Esta sexta-feira, dia 17 Dezembro, há quatro bandas em cartaz no Armazém do Chá...Será um festival mas com traços muito particulares. Fica o título de noite "Monobandas", ou seja tudo em registo One Man Band, especialidade do dj e respeitado programador. Com dedo de Rodas nas escolhas, podemos estar certos da espectacularidade das actuações. Em acção vão estar o brasileiro Chuck Violence, o alemão Rocco Recycle, o francês Sheriff Perkins e o português Peter Panic. Como não podia deixar de ser, o dj será o excelentíssimo Rodas.

10 de dezembro de 2010

A suprema classe do Purple Weekend


Chama ardente com paixão desmedida por um estilo. Leon recebe o Purple Weekend e dá-lhe aconchego e brilho único. Mais uma edição decorreu de 2 a 6 de Dezembro, chamando a esta belíssima cidade espanhola milhares de visitantes. Gozando da sua aura inconfundível, do seu encanto pelos sessentas, Leon é a cidade ideal para o Purple cintilar a cada momento.

A programação mostrava nomes importantes e uma linha secundária palpitante, que, na prática, superou em larga distância os ditos graúdos. Mas nem sequer a palavra decepção deve ser aplicada aos concertos de Booker T, Animals, Secret Affair, pois o ambiente em redor do festival, a atmosfera respirada a cada segundo, suplantam toda e qualquer consideração mais depreciativa. No reino do bom gosto, da elegância suprema, os bares associam-se ao grande evento e também eles são força capital do colorido granjeado pelo Purple, que torna mais acelerado o ritmo da cidade. O festival traz concertos ao longo do dia e sessões de djs pela tarde viciam logo o ouvido mais atento, o festeiro mais regado e o dançarino mais aceso. O cenário é absolutamente deslumbrante, a música desfila numa espécie de montra superior, capaz de deixar qualquer um siderado ou petrificado na beleza estonteante que salta à vista em cada minuto. São as roupas que apaixonam, a classe que impressiona, e porque não dizer uma doçura feminina que se revela verdadeira abrasadora. São peças e mais peças, humanas e materiais saídas directamente dos sessentas.

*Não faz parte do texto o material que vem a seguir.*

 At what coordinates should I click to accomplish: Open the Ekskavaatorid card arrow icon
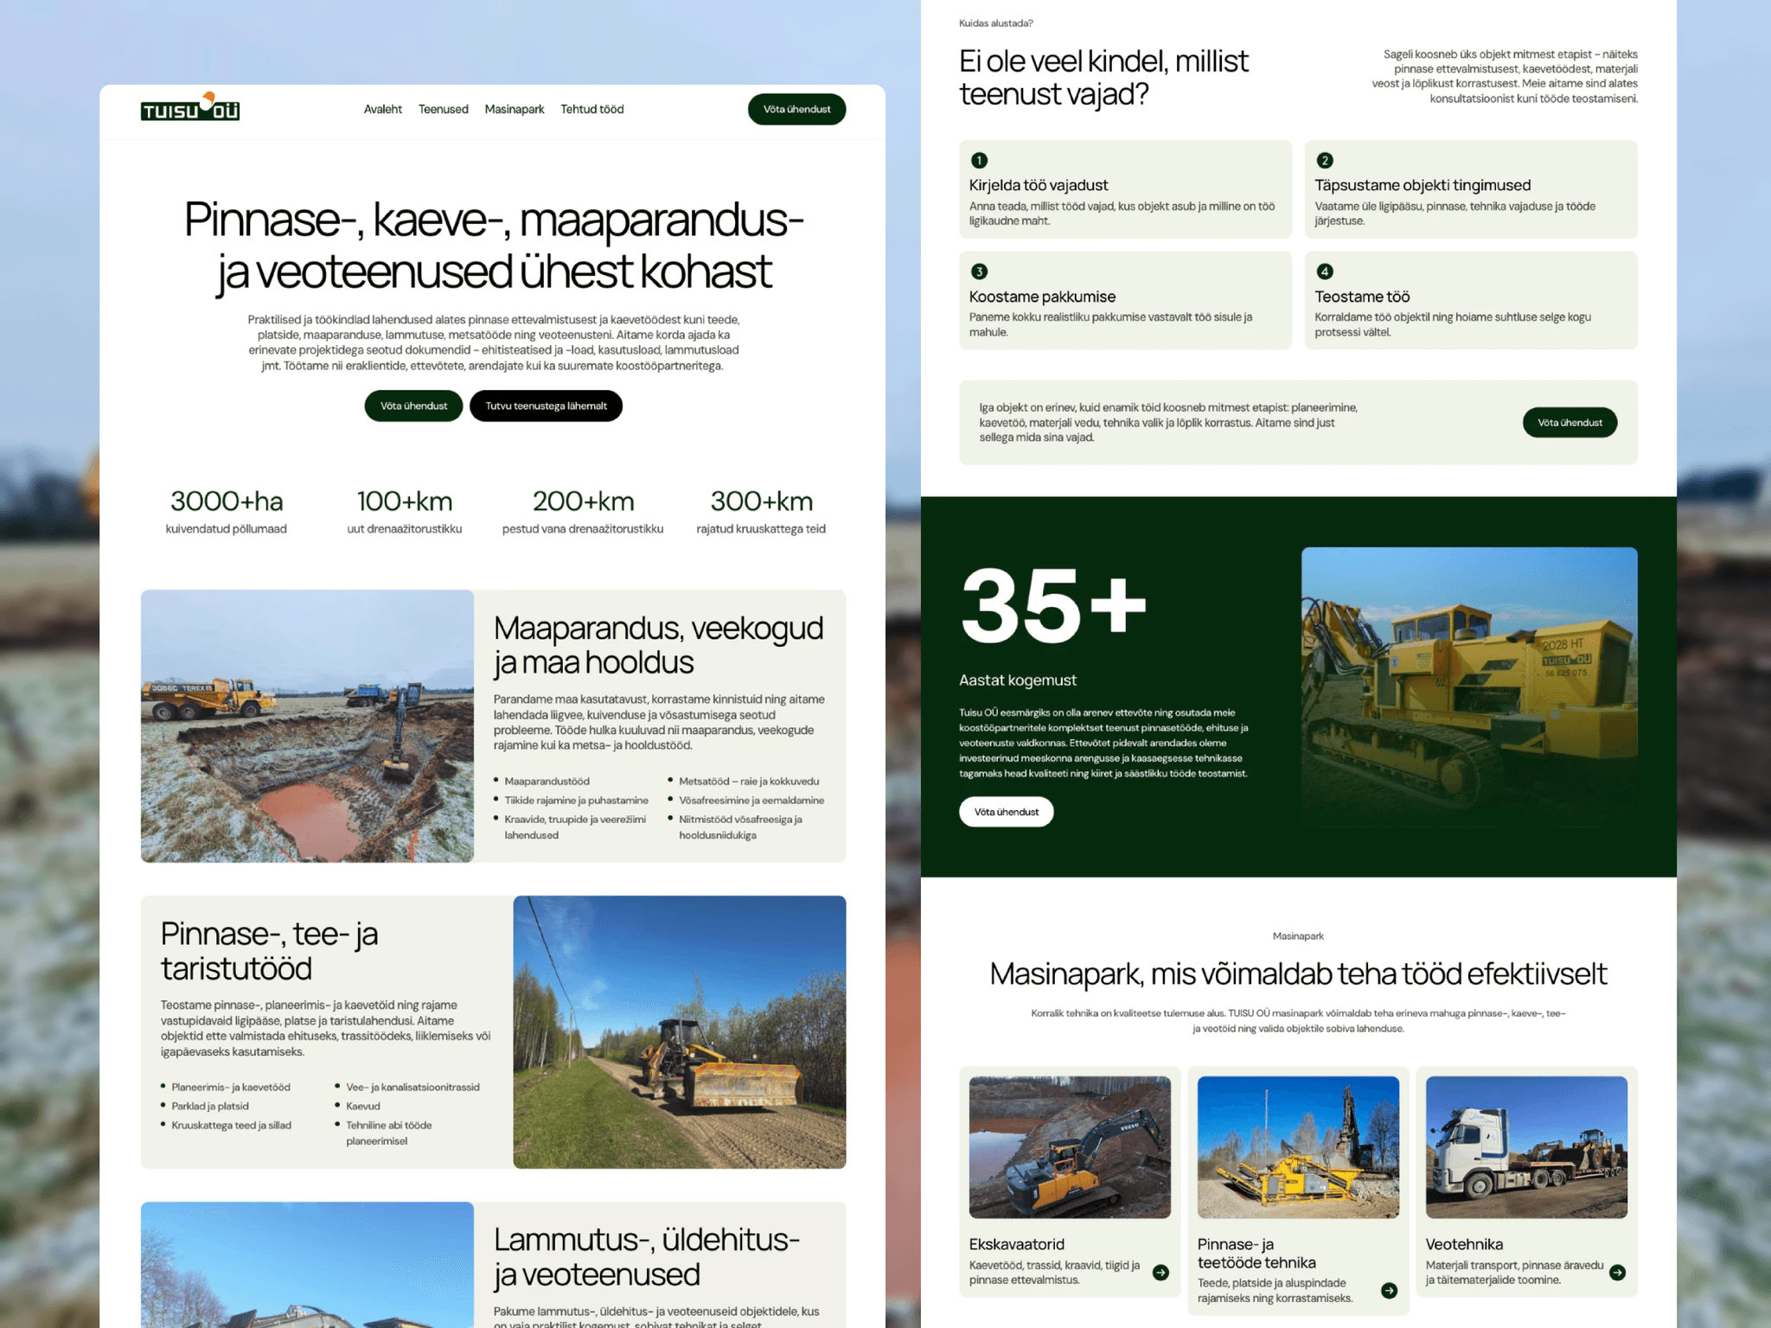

O efeito contagiante propaga-se aos habitantes locais e o Purple Weekend é bem mais que um festival com um dito cartaz. A festa pode ser encarada num restaurante incrivelmente delicioso, dedicado à confecção mexicana e ao psychobilly, de nome Mongogo ou num El Gran Café, sempre convidativo para uns passos de dança ao longo da tarde. A programação faz-se por quatro espaços, tendo o cartaz principal sido este ano direccionado para um novo pavilhão, bem mais decente e respeituoso para as bandas, comparativamente ao que havia sido visto em 2009.

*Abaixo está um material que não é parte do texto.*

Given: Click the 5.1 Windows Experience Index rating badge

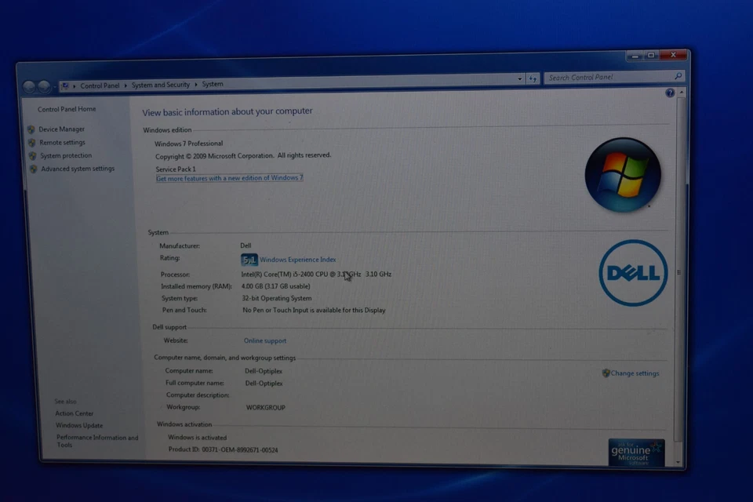Looking at the screenshot, I should 249,260.
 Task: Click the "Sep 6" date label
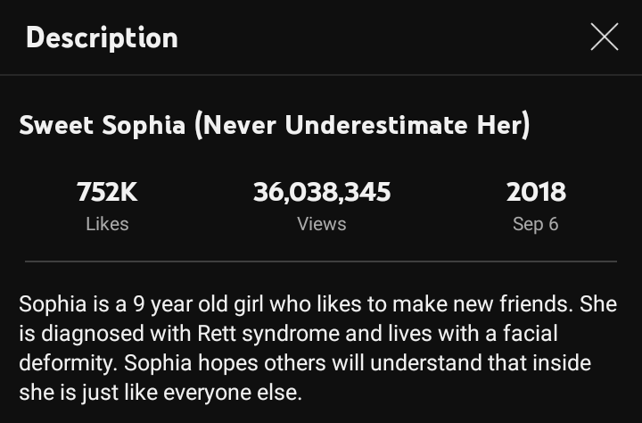coord(535,224)
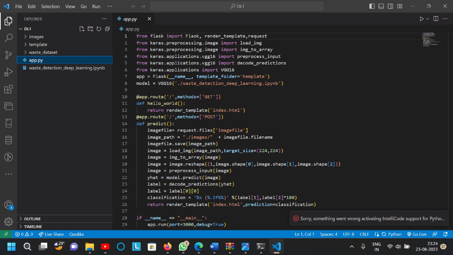Screen dimensions: 453x255
Task: Click Go Live in status bar
Action: click(x=417, y=234)
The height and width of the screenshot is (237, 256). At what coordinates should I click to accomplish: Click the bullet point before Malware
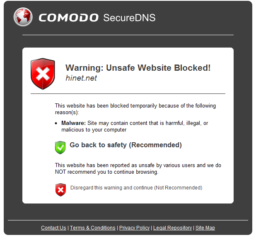point(56,123)

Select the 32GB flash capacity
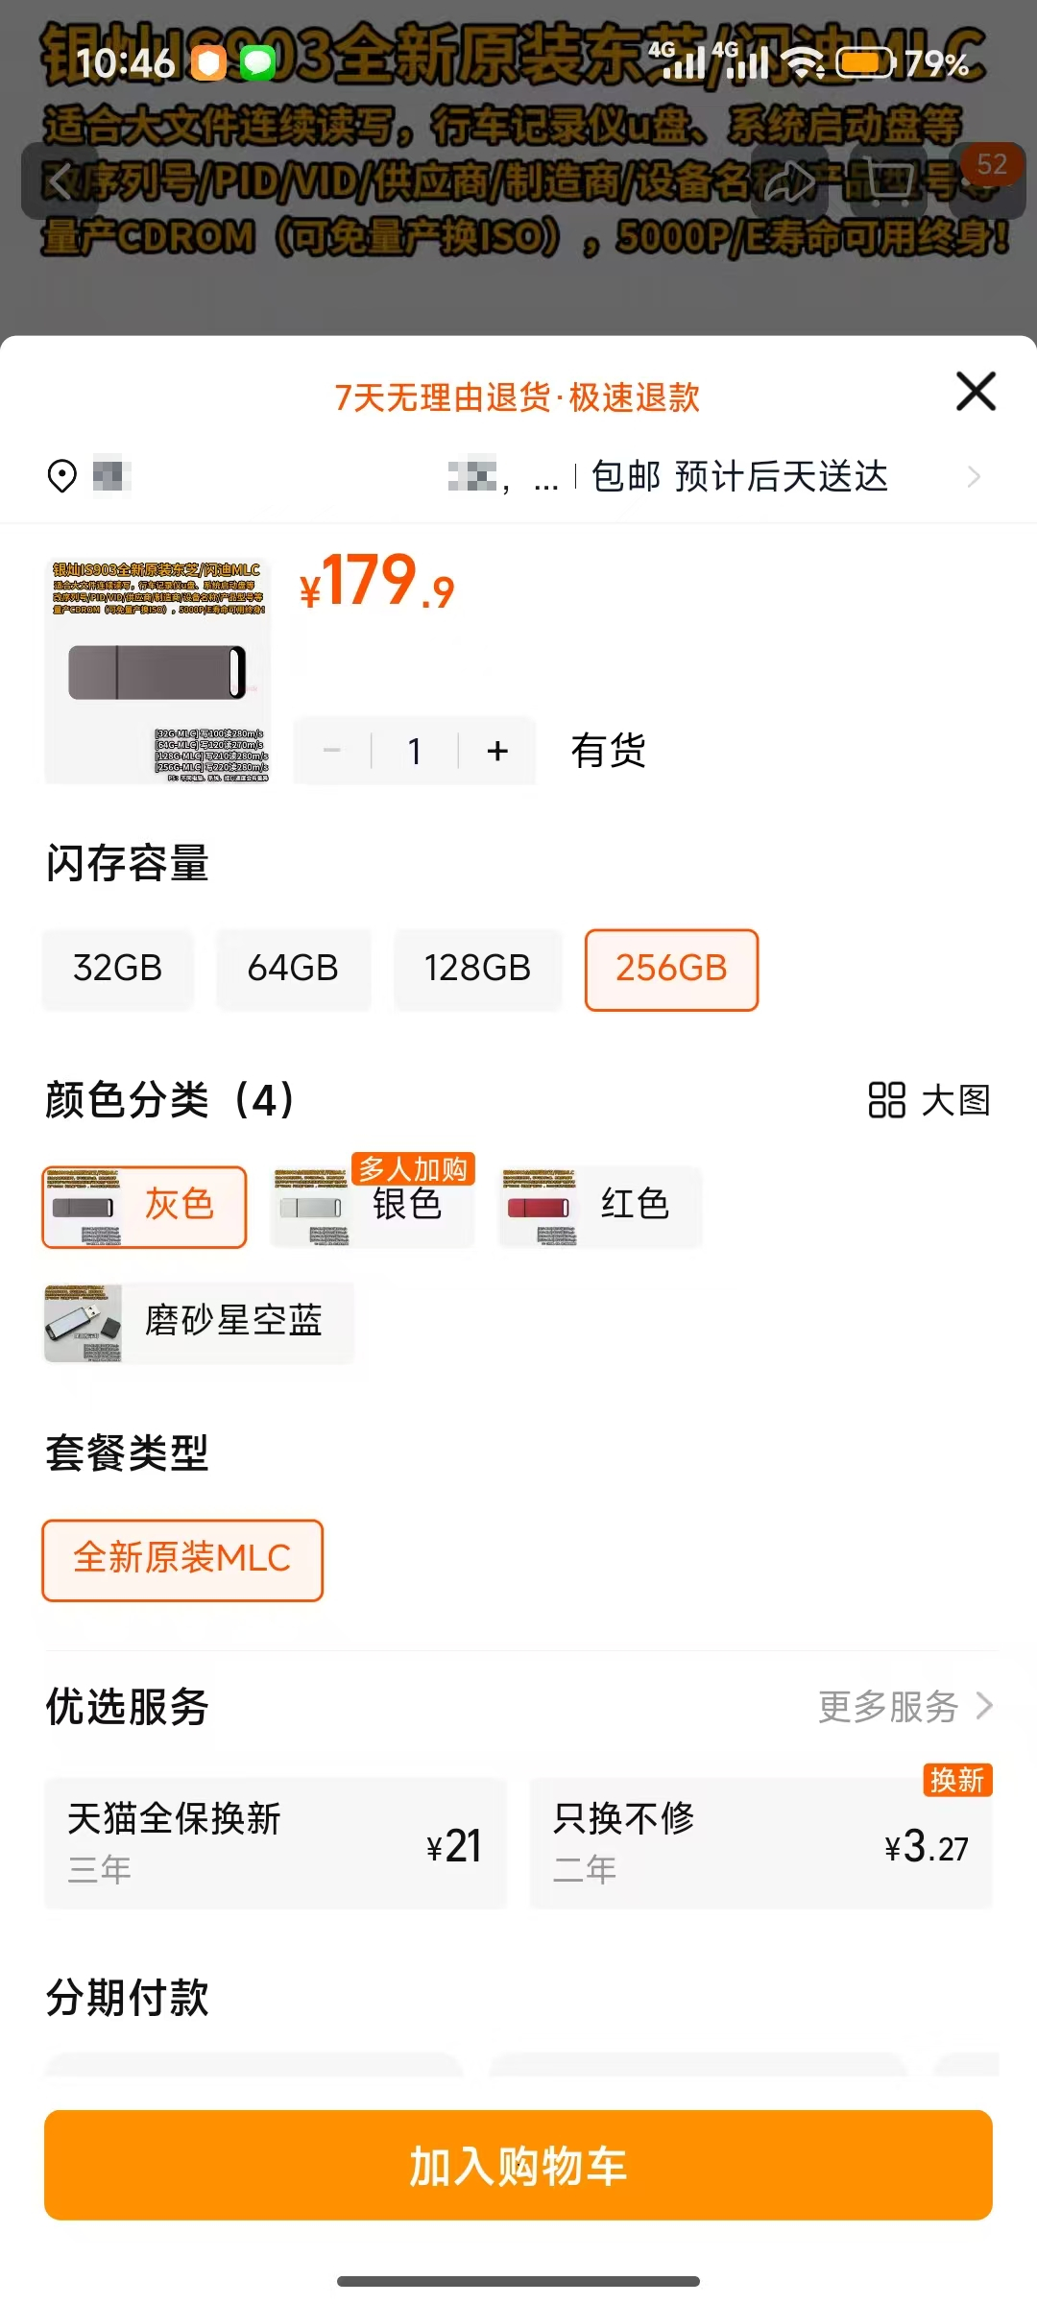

Pena, por exemplo, que Booker T tenha estado longe de honrar o seu passado, fazendo-se acompanhar por uma banda claramente distante do espírito que pautou a onda de Booker T & the MG's. A actuação rapidamente se tornou entediante, até porque chegou depois de dois espectáculos plenos de pujança. Os catalães Excitements, liderados por uma vocalista altamente cativante e excitante, duma entrega ao palco irrepreensível, colocaram o público depressa sintonizado com o soul e r&b. A competência da banda tornou o resultado final uma entrada bem apetitosa. Invariavelmente, o ritmo subiu de tom com os valencianos Wau y los Arrrghs, que estão bem na frente do garage actual em todo o mundo, pois fazem suar e estremecer cada local que os recebe. Uma hora de gritaria infernal com fuzz e farfisa em doses elevadas e propícias a ferver ouvidos. Inevitavelmente ficou uma herança pesada para Booker T. de quem se esperava competência para com temas como Green Onions ou Hip Hug Her lançar a sua sedução ao público. Algum envolveu-se mas foram visivelmente muitos aqueles que sairam desapontados e, de certo modo, incrédulos com tão aborrecido espectáculo. Mas houve festa imensa na discoteca Oh Leon para compensar e esticar uma noite até horas matinais com muito soul, rhythm & blues, garage e surf, a cargo de vários dj's.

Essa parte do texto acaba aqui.